### Exercise inputs
# # # #

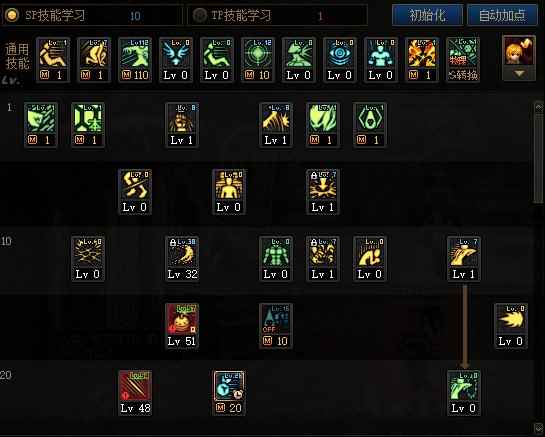Viewport: 545px width, 437px height.
Task: Select the locked crescent skill at Lv 32
Action: pyautogui.click(x=182, y=259)
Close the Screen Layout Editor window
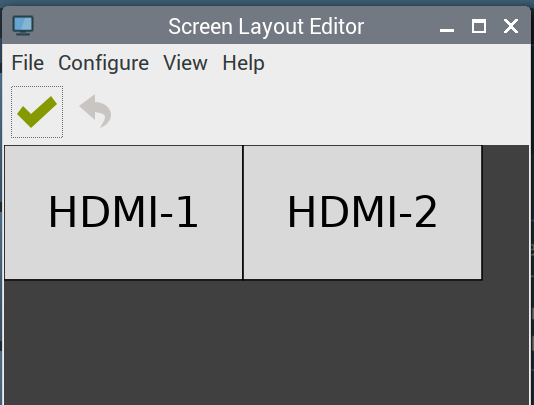This screenshot has height=405, width=534. point(511,26)
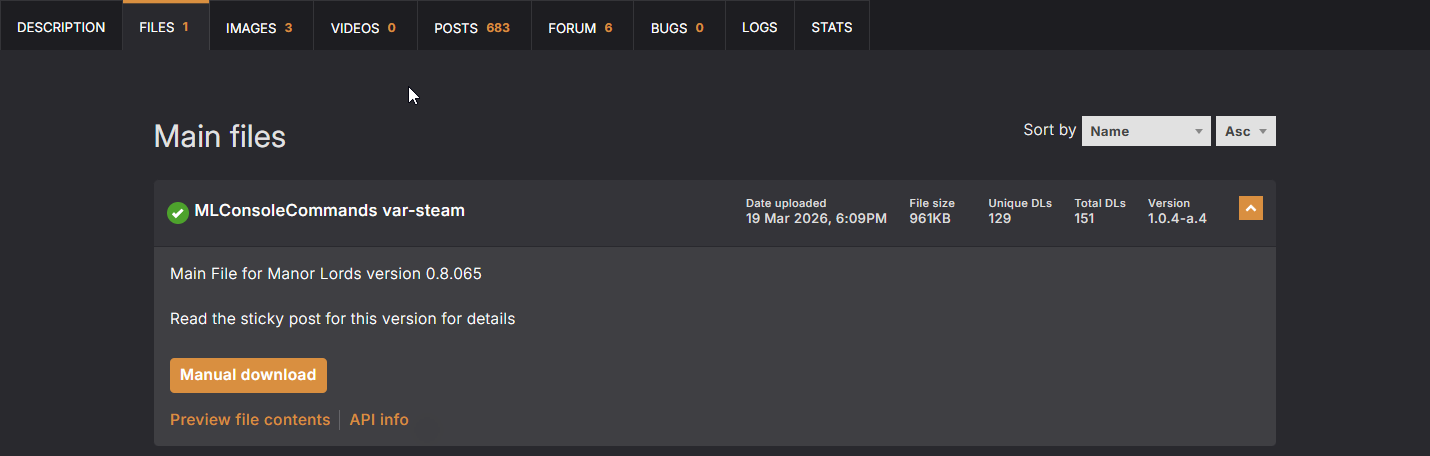This screenshot has height=456, width=1430.
Task: Click the MLConsoleCommands var-steam file title
Action: click(x=329, y=211)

# # # #

### To do
Beginning with the line containing "Close the Screen Layout Editor window" and ending with the last line of the data, output those lines exactly and nothing more. Omit every picture.

### Finished exercise
Close the Screen Layout Editor window
This screenshot has height=405, width=534. point(511,26)
This screenshot has height=456, width=1430.
Task: Click the MLConsoleCommands var-steam file title
Action: click(x=329, y=211)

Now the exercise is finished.